▶ _STUDY TEXT_
Watercourse quality can be consulted on a dedicated website managed by the water agencies and the French Agency for Biodiversity.
==Urban planning==
===Typology===
As of January 1, 2024, Malmerspach is categorized as a small town, according to the new seven-level municipal density scale defined by INSEE in 2022. It belongs to the Saint-Amarin urban unit, an intra-departmental agglomeration comprising nine communes, of which it is a suburban commune. Furthermore, the commune is part of the Mulhouse catchment area, of which it is a peripheral municipality. This area, which includes 132 municipalities, is categorized as having a population between 200,000 and 700,000.

▶ _DIRECTIONS_
Reproduce the stretch of the Malmerspach text from "Watercourse quality can" through "200,000 and 700,000.", word for word. Rely only on the Malmerspach text to respond.

▶ _SUPPLIED DATA_

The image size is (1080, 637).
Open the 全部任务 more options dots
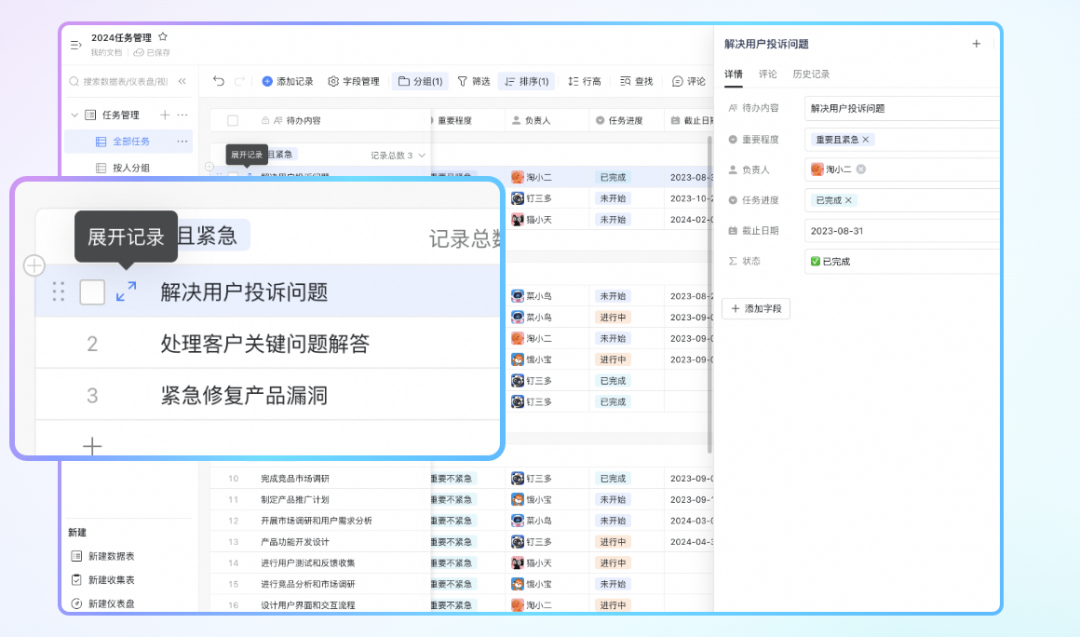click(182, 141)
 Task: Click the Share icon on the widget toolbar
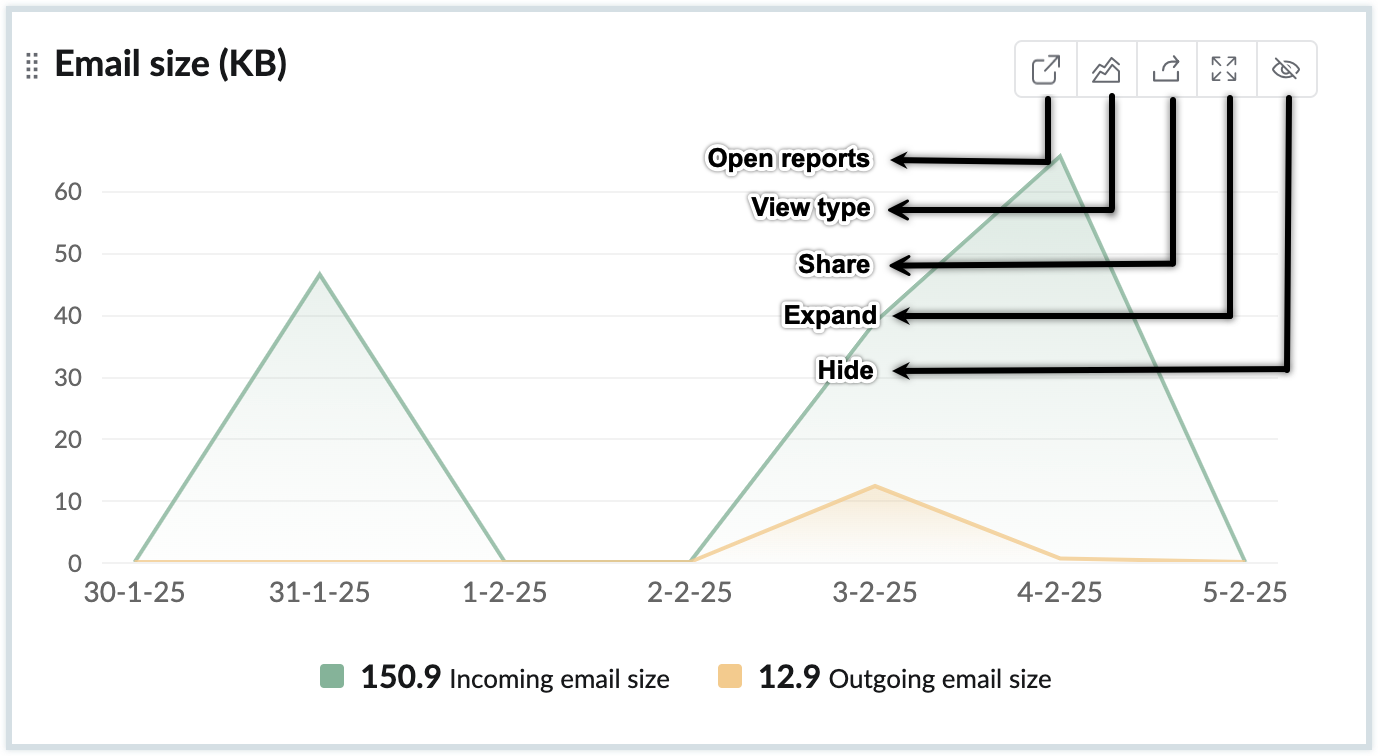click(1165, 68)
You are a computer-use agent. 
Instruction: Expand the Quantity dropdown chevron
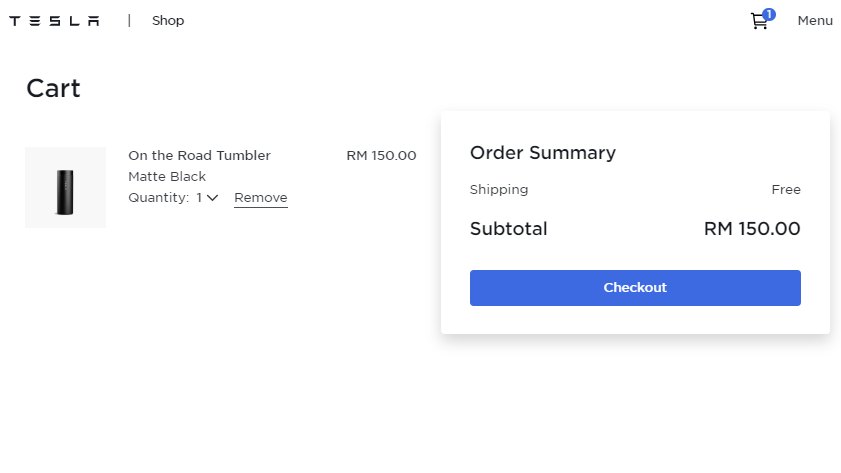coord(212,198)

...

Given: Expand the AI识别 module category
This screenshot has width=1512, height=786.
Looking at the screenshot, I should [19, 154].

▶ _THE COMPLETED TASK_
Watercourse quality can be consulted on a dedicated website managed by the water agencies and the French Agency for Biodiversity.
==Urban planning==
===Typology===
As of January 1, 2024, Malmerspach is categorized as a small town, according to the new seven-level municipal density scale defined by INSEE in 2022. It belongs to the Saint-Amarin urban unit, an intra-departmental agglomeration comprising nine communes, of which it is a suburban commune. Furthermore, the commune is part of the Mulhouse catchment area, of which it is a peripheral municipality. This area, which includes 132 municipalities, is categorized as having a population between 200,000 and 700,000.